I've never actually done this experiment, so I can't be certain, but it sounds OK to me. That isn't the only way to do the experiment, but it should work. You heated the yeast/water/dye mix for a fixed amount of time and then mixed it with sugar solution (that was at room temperature, I'd guess)--if I understand what you did.
Once you've denatured the critical protein(s), I doubt very much you need to worry about cooling effects, unless you cool things very slowly, in which case you might get some renaturation.
One thing occurs to me though. I'm assuming that methylene blue is stable towards heat treatment. I don't acutally know that for a fact. If I'm wrong about that, maybe the heating is destroying the dye. If you take just water and a few drops of the dye solution (i.e, leave out the yeast) and put that in boiling water, what I would expect to see, if the dye is stable is, first the solution is blue; then maybe it decolorizes on heating (but maybe not) as the dissolved oxygen is driven off; then, as the solution cools, I would expect the blue color to return slowly, if it ever decolorized. If a total water blank can give you the blue color, but it goes away permanently when you heat it (in the absence of either cells or sugar), then probably you can't heat up the dye without damaging it. I don't think that's the problem, but if it is, just mix in the dye after you mix the treated cells with sugar solution.

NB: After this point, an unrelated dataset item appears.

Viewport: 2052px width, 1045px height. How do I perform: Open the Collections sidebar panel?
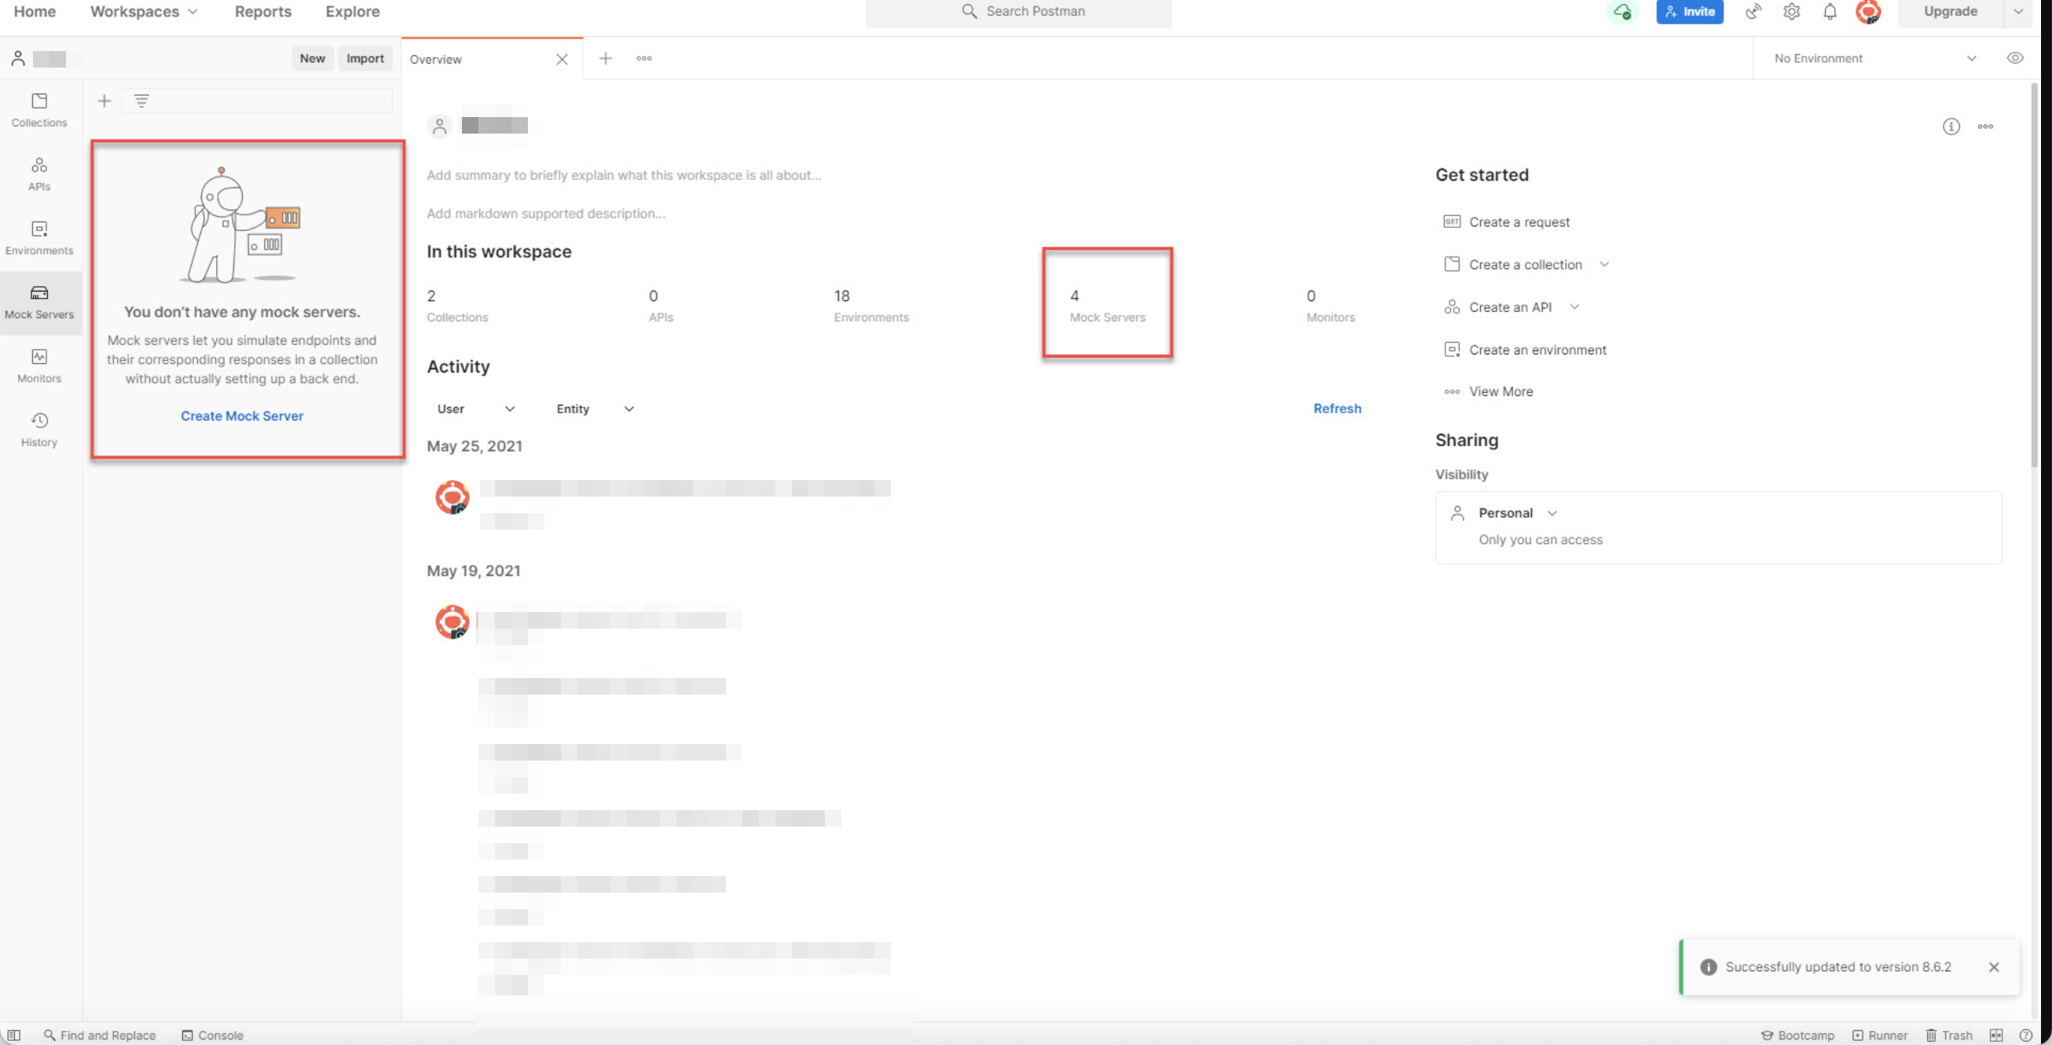click(x=39, y=109)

factors to control?right here it is.
im sitting here the day before my plan is due in. and im stressing over the factors to control. the only ones i can come up with are the simple factors like -water bath temp. -equal amounts of yeast. ..and then the block. anyone wanna lend a hand? [/i]

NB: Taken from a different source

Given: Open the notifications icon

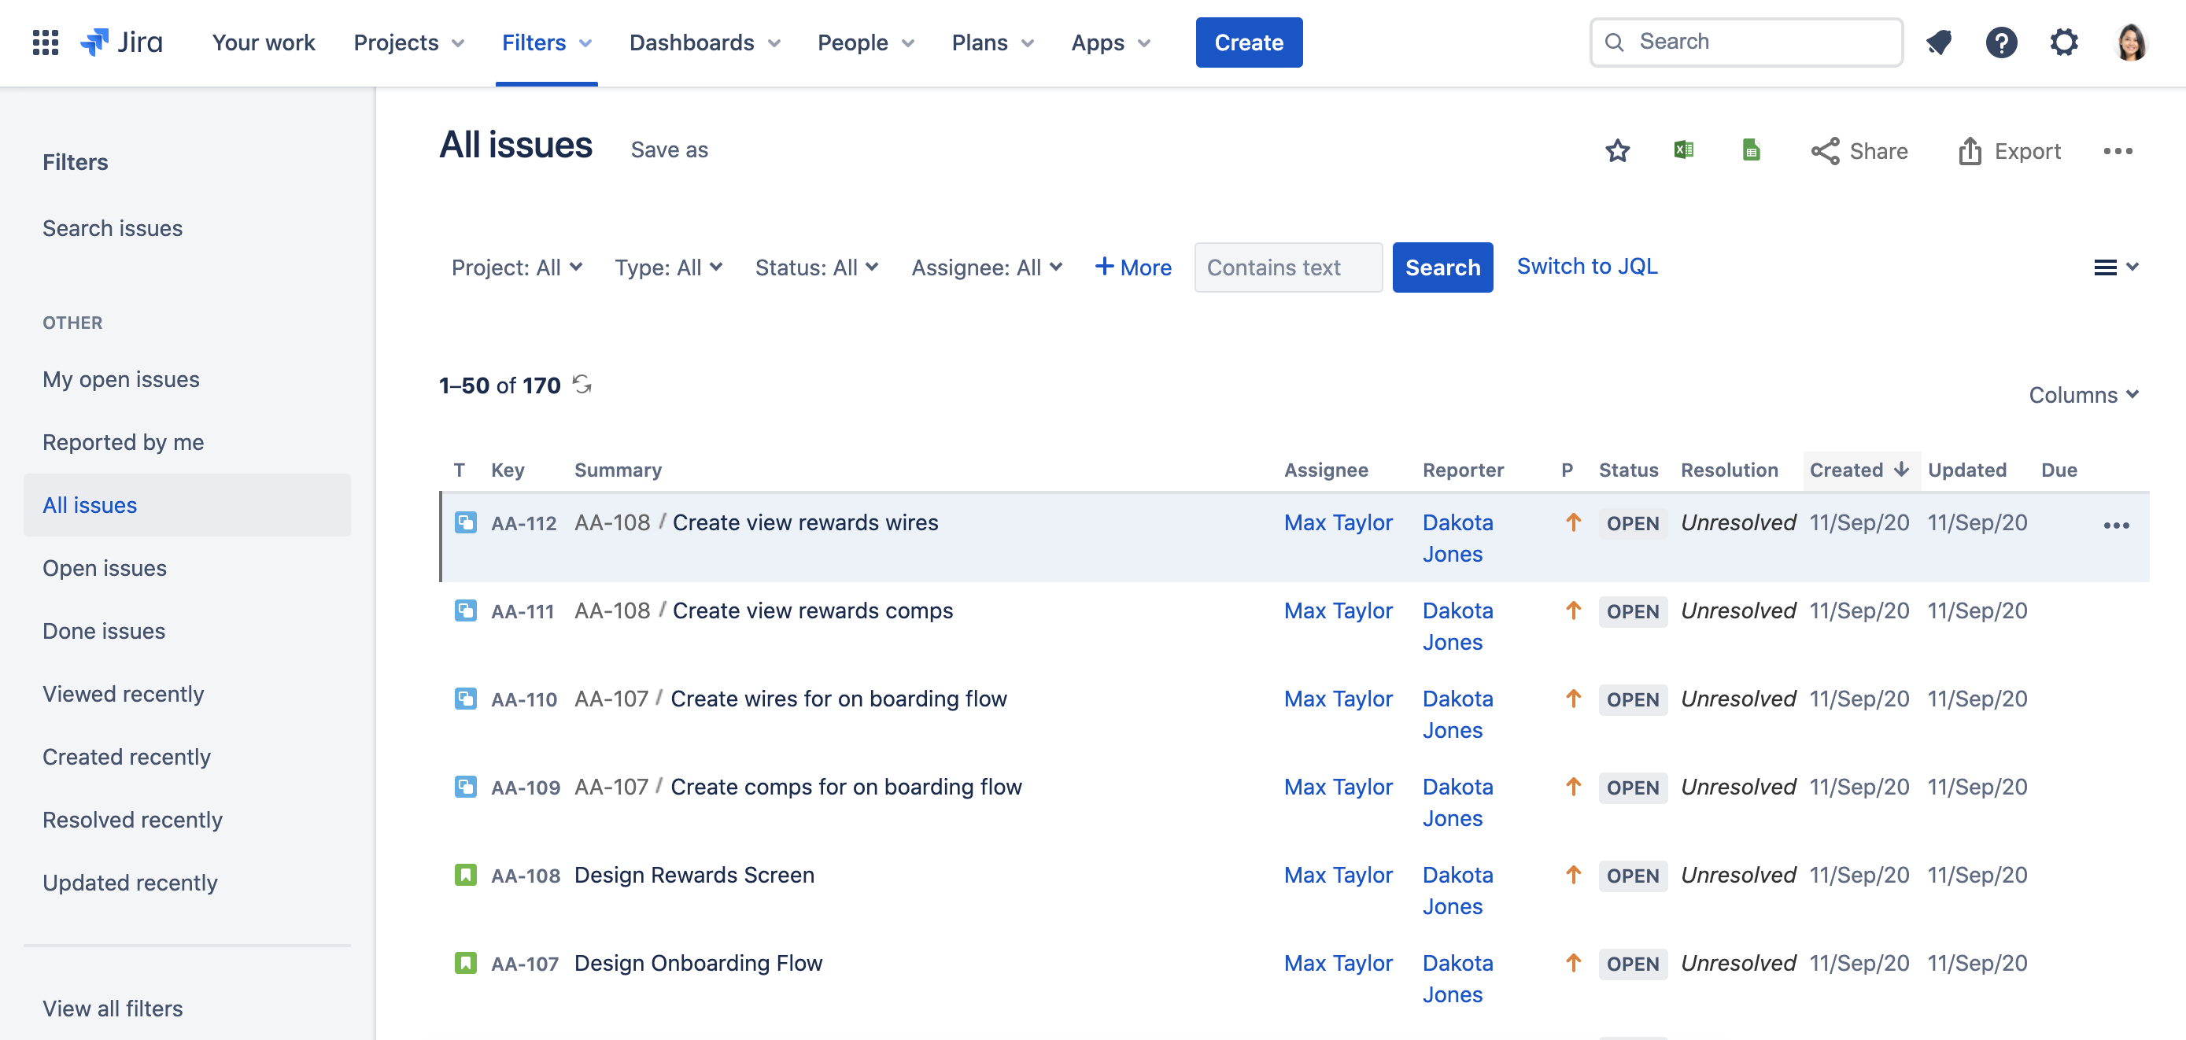Looking at the screenshot, I should (x=1939, y=42).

“Control” in what sense? There are a number of variables you should probably keep fixed—which is what you mean by “controlled” I’m guessing—like the number of yeast cells used per test, or the amount of dye and sucrose/glucose used, or how long you do the heat treatment, or how long after the heat treatment you wait before reading any color changes—these should be the same for all samples, including controls. There should be only one variable that changes from trial to trial and that will be the temperature of the water bath or heating block. That you will set at a particular temperature for each trial. But then there are controls that can (ought to be?) done where you have a pretty good idea what happens to the yeast. At room temperature I would think all the yeast cells survive, while at some elevated temperature (and I’m guessing boiling water is high enough) none of the yeast cells will survive. Your experimental color changes should fall somewhere between those two extremes, at least. If you expose yeast to those two conditions at the same time you put yeast at your experimental temperature (probably between 40-100 ºC) you will have some basis to relate any color changes you may see in your experiment to the color changes you see in the controls where you (most likely) know what happened to the yeast. Is that clearer (or bluer, as the case may be)?
yes you certainly are pretty slow, the glucose/sucrose is to provide it with 'fuel' so it can ferment, without it there would be no activity. anyone got any idea of the best way to do the results table, just a simple temperature vs does the methyl blue become clear? or does anyone have any better ideas?
Re: Well...
That's what I was thinking, I wouldn't have thought that there would be much difference between sucrose and glucose though because they use sucrose to make bread and it's baker's yeast that the experiment uses.